How to solve a problem like scraping

It’s been a while since I last blogged but it doesn’t mean I’ve disappeared. See it as me being deep in thought.

I work for a large web site operating in EMEA that has lots of invaluable data available to the public. This is great, but other people want to take that data wholesale without going through the proper authorised channels. This is known as scraping – effectively “Site Content Raping” to coin a not so nice phrase.

Scraping is very easy to do. There are tools out there that in a few clicks, will spider your site and download the content – after all, the data is public, the hyperlinks are designed to take you through the data. The web search engine bots effectively scrape our site, but the difference is that they report back the links. Scraping content involves downloading the relevant data that causes legal issues. In truth, scraping is a legal issue – but legal routes to stopping scraping is hit by two issues: its a lengthy process and one that needs evidence to support the scraping activity to show its breaking the terms and conditions of your site.

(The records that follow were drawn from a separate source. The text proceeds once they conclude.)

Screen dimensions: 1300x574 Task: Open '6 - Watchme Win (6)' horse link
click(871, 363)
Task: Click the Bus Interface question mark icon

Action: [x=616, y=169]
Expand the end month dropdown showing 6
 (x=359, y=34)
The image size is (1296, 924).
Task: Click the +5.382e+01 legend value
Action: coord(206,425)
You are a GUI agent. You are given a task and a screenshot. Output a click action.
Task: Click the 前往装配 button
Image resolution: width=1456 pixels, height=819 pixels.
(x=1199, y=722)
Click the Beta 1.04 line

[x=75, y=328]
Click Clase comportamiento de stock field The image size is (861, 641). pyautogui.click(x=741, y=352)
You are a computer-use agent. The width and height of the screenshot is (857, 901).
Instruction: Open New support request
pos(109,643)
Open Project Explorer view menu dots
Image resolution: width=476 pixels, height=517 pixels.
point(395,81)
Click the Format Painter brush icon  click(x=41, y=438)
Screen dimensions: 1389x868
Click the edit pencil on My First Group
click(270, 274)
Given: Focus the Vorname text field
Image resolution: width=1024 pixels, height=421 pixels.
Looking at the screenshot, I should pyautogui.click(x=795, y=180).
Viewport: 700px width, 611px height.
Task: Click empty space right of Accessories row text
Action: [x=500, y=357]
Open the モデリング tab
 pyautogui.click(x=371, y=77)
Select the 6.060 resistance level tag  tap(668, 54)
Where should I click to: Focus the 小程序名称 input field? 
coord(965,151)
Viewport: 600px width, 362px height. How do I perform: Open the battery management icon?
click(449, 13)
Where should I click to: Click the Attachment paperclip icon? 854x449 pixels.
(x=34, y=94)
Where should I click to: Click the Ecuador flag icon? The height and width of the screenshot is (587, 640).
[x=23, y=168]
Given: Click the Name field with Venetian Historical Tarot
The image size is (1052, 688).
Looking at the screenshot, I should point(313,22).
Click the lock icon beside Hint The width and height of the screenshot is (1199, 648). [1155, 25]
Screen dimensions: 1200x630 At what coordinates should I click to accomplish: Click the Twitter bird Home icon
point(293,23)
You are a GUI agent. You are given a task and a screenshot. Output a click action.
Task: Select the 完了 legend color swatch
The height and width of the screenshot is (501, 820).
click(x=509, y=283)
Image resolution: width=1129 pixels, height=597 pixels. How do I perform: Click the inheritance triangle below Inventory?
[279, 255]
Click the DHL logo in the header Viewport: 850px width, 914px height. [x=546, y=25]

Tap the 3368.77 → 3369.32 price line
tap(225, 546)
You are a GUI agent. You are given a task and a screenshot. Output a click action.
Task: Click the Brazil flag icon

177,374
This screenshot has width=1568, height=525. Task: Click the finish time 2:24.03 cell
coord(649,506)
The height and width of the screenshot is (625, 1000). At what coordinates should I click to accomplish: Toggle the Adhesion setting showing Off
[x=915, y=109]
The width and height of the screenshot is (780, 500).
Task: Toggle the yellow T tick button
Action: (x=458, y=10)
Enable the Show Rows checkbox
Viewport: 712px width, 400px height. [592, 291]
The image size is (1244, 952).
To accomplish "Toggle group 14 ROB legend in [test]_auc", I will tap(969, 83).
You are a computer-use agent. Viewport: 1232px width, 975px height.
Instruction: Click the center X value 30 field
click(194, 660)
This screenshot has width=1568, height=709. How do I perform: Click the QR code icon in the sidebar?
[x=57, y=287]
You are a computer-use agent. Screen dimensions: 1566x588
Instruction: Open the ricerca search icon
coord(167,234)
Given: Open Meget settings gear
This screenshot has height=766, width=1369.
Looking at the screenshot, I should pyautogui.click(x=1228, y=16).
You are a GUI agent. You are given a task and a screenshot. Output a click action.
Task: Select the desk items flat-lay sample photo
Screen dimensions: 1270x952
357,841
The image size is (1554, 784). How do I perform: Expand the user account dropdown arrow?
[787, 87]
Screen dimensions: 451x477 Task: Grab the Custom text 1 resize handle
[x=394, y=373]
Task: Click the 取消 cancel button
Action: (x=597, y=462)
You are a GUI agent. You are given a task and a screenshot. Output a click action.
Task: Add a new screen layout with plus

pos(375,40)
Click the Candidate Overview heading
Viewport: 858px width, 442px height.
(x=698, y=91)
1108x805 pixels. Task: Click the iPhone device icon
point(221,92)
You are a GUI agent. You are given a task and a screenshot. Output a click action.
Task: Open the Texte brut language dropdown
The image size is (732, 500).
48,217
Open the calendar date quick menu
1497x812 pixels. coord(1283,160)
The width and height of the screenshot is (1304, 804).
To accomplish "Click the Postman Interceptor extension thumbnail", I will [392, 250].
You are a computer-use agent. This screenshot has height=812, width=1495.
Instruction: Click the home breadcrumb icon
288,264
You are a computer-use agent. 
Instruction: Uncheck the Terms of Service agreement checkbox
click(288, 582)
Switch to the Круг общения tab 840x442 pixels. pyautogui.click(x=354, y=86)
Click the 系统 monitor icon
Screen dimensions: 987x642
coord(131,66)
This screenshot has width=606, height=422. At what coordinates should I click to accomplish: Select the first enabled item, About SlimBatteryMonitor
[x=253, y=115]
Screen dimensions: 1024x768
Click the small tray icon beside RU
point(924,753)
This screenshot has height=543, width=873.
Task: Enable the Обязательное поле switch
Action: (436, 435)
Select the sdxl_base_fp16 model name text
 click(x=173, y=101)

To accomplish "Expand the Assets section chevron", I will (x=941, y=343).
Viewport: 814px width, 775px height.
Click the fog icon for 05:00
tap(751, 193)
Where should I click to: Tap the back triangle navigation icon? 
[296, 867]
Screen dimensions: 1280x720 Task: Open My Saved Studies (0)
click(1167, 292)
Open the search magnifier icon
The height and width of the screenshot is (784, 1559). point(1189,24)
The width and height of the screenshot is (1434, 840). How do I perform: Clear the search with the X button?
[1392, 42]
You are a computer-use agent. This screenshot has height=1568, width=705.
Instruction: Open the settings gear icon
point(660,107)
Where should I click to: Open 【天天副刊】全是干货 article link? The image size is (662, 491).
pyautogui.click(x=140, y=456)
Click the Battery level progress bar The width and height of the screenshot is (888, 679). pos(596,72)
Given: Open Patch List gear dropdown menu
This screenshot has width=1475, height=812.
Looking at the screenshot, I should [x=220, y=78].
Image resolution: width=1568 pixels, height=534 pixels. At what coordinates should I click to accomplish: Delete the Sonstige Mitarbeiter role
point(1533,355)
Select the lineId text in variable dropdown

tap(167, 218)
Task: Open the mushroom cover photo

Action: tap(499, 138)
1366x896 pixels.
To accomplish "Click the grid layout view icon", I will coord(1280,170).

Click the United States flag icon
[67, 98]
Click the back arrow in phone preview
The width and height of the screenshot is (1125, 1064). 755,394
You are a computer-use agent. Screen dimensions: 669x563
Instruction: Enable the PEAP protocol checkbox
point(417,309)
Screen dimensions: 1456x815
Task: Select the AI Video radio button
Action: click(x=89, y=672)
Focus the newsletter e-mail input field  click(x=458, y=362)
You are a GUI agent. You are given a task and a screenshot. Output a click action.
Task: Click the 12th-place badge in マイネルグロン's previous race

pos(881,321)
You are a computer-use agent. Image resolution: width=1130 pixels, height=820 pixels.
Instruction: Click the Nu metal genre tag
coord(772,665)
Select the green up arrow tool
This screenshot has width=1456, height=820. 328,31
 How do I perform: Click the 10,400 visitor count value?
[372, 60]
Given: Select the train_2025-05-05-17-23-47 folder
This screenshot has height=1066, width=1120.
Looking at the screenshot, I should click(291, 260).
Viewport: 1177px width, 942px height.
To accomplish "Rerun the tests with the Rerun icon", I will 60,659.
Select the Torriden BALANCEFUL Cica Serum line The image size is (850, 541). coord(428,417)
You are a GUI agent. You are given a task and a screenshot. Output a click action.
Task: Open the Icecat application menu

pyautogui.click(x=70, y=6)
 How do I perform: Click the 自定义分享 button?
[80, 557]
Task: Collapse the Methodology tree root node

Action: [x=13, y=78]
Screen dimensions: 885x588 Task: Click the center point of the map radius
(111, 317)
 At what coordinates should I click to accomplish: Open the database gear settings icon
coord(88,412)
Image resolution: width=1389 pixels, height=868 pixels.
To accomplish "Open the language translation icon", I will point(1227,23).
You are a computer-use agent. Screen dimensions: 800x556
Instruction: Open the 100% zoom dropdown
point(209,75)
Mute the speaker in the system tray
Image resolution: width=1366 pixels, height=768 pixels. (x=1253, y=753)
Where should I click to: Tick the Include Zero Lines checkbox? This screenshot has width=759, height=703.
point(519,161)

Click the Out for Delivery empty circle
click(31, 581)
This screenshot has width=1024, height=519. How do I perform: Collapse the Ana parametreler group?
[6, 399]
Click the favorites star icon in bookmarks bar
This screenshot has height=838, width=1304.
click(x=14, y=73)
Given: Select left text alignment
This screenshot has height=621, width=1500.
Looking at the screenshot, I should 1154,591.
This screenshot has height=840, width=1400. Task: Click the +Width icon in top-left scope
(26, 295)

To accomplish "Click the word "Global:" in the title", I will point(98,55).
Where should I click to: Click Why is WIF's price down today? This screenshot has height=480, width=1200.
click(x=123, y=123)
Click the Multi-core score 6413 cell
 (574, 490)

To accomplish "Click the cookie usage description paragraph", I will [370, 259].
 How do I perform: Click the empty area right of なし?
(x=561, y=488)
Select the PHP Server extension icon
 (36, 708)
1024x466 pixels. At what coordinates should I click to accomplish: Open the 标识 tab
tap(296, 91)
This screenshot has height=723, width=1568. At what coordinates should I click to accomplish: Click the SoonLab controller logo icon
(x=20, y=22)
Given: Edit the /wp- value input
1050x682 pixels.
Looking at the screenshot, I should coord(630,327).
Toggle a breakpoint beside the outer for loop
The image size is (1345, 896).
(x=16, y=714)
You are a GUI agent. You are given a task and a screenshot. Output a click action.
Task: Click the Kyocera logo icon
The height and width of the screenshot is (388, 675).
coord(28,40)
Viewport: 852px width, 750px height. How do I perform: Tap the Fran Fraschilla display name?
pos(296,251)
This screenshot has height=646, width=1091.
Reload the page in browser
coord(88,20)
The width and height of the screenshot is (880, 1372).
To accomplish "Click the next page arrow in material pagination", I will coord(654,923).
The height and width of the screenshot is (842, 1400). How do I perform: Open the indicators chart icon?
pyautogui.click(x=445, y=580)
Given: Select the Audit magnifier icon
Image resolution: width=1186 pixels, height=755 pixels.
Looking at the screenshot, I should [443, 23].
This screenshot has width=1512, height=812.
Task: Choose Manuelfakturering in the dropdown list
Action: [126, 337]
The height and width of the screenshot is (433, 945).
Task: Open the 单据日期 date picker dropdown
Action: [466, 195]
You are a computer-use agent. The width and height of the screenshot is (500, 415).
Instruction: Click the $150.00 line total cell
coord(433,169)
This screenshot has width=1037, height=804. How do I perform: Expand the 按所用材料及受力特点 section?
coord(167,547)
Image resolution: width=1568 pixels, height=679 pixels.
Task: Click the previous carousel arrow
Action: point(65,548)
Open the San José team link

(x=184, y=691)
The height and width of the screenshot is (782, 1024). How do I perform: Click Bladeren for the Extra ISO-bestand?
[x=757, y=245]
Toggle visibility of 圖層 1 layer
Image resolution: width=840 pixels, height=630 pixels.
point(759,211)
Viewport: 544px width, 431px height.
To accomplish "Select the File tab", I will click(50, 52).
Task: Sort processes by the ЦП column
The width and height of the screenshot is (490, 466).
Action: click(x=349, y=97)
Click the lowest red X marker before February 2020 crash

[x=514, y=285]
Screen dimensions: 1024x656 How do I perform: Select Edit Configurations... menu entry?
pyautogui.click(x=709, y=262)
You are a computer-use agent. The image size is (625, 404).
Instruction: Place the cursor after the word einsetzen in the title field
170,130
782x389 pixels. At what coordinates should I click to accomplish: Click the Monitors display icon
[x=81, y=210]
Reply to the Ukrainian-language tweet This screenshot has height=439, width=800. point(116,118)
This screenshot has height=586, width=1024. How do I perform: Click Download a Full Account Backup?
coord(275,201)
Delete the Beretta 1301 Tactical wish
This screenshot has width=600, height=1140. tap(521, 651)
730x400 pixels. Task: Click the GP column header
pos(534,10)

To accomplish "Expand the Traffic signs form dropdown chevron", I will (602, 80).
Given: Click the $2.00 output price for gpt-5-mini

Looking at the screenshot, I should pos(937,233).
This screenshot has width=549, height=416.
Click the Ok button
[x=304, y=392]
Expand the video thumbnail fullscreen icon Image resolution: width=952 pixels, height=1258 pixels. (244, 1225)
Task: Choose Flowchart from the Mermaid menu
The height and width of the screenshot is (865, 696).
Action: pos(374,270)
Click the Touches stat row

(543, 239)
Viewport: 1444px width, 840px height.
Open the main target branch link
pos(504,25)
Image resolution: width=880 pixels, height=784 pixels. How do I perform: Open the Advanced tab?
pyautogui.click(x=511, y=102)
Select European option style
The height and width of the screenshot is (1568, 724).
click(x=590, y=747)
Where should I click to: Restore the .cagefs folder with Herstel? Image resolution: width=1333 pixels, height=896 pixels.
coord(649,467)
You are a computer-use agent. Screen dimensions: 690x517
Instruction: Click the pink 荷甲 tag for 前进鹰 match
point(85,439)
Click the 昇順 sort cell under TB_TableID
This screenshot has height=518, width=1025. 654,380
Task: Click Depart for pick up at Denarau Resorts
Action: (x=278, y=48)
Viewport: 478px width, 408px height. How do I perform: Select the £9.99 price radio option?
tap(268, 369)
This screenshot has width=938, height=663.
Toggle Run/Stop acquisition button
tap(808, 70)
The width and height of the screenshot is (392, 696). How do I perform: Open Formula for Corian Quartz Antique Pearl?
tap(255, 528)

The problem with scraping is being able to identify it in the first place. Some scrapes are relatively benign and easy to spot. Ironically, they’re not usually an issue unless the lazy way they’ve implemented their scrape causes site capacity issues. But well designed site infrastructure should be able to cope with any surge in demand however it is presented. Most scraping activity remains under the radar though and spotting the trail involves understanding how the site can be scraped in the first place, the methods to evade detection and the hardest challenge in all this is distinguishing this from the millions of legitimate traffic accessing the site at the same time.

There are a number of ways to tackle the problem:

– Employ a 3rd party to monitor and report on the scraping activity in real-time on your behalf as part of a monthly service operational expense
– Implement ingress filtering of your data to report on activities in real-time using equipment maintained and set up by teams internally
– Implement log analysis after the event

I’m looking at the log analysis to tackle the issue which involves large data set processing using Hadoop and custom scripts to slice and dice the information to help form conclusions that will help towards writing the reports to support scraping activity.

Over the next few months I aim to track my successes and failures in combating this problem.